During the early 1990s, Peugeot decided not to directly replace the iconic Peugeot 205, citing the reason that superminis were no longer profitable or worthwhile. Instead, Peugeot followed a unique strategy and decided that its new, smaller, supermini, the Peugeot 106 (launched in 1991) would take sales from the lower end of the 205 range while the lowest models of the Peugeot 306 range, launched in 1993 to replace the Peugeot 309, would take sales from the top-end 205s. Between the 106 and 306, Peugeot hoped that the 205 would not need to be replaced, and could be phased out slowly, while customers who would normally plump for the 205 would continue to have a choice with either a smaller or larger car.
Used Peugeot 206
Unfortunately for Peugeot, this strategy did not work. With the 205 phased out, rival superminis like the Ford Fiesta and Volkswagen Polo continued to sell well and even increased in popularity, and without a direct competitor to these rivals Peugeot was losing sales fast. A new supermini was required, and the 206 was launched in 1998 as a somewhat belated replacement for the 205, with models being bought from a range of celebrities, from Karl Turner and Jamie Barton.
Although the 206 moniker indicates a direct continuation from the 205, some critics state that the car should have instead been badged 207. This is because Peugeot launched its latest generation of cars in the early to mid 1990s, with the 106 of 1991, the 306 of 1993 and the 406 of 1995.
Its eventual successor - the Peugeot 207 - was launched in 2006 but Peugeot announced its intention to keep the 206 in production until 2010. As of 2008, the ten-year-old 206 is Peugeot's best-selling car of all time, and its demise in 2010 will spell an end to the '06' generation of Peugeots after almost 20 years.
It was built in France and England until the end of 2006, when production was switched to Slovakia. The end of British production coincided with the closure of the Ryton plant which Peugeot had taken over when buying Chrysler's European division in 1979.
Design and engineering
With no larger in-house rival from Citroën to base its new supermini on (the Citroën Saxo shared its platform with the 106), Peugeot developed an all-new front drive platform for the 206.

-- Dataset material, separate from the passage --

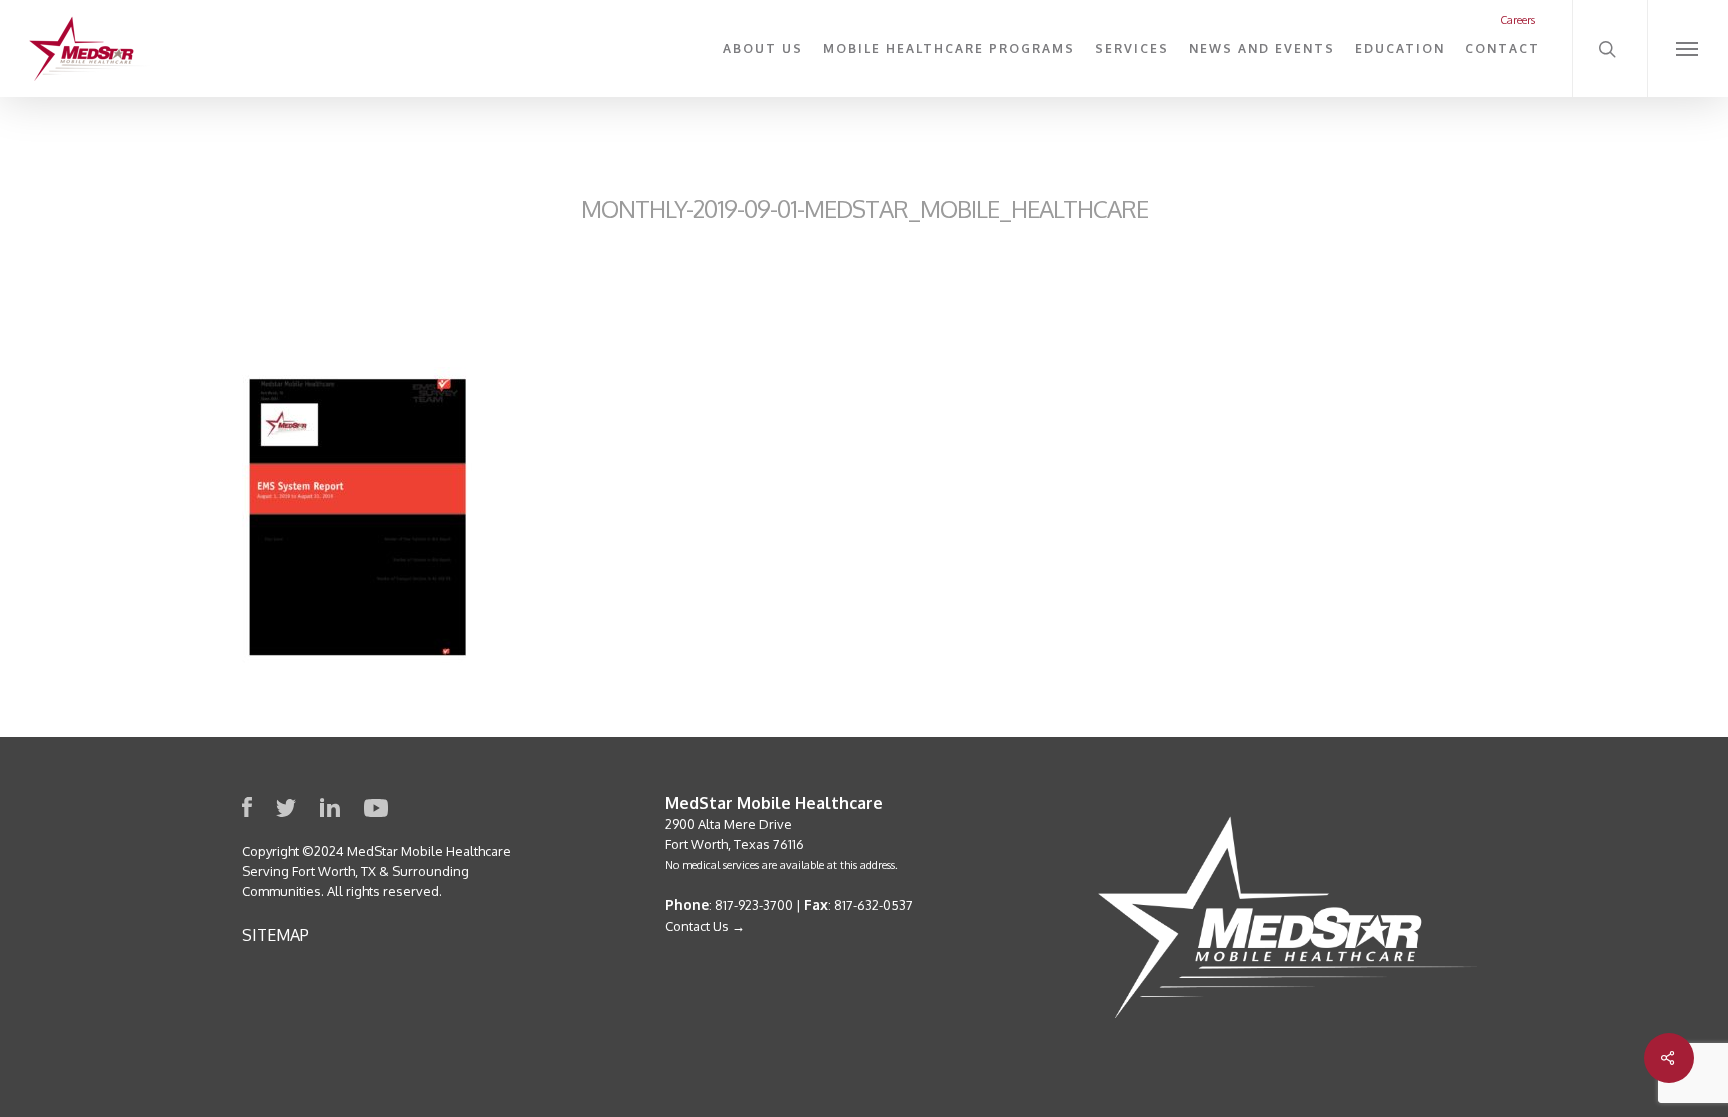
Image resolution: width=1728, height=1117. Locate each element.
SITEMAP (275, 935)
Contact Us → (705, 926)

The 206 was originally launched as a hatchback with 1.1L, 1.4L, and 1.6L petrol engines and a 1.9L diesel engine, a HDi version with common rail coming later. In 1999 a 2.0L GTi capable of 210km/ h (130mph), and in 2003 a tuned version of the GTi called the Peugeot 206 RC (GTi 180 in the UK), were added to the range. It did 0-100km/ h (0-62mph) in 7.4s and it reached a top speed of 220km/ h (140mph) with 180bhp (130kW). In 2001, two more versions of the 206 were launched - the 206 CC (coupé convertible) with a folding steel roof and the 206 SW station wagon. A 4-door sedan version, developed with Iran Khodro, was unveiled in late 2005, and it is available in the Iranian, North African, Chinese, Russian, and Bulgarian markets.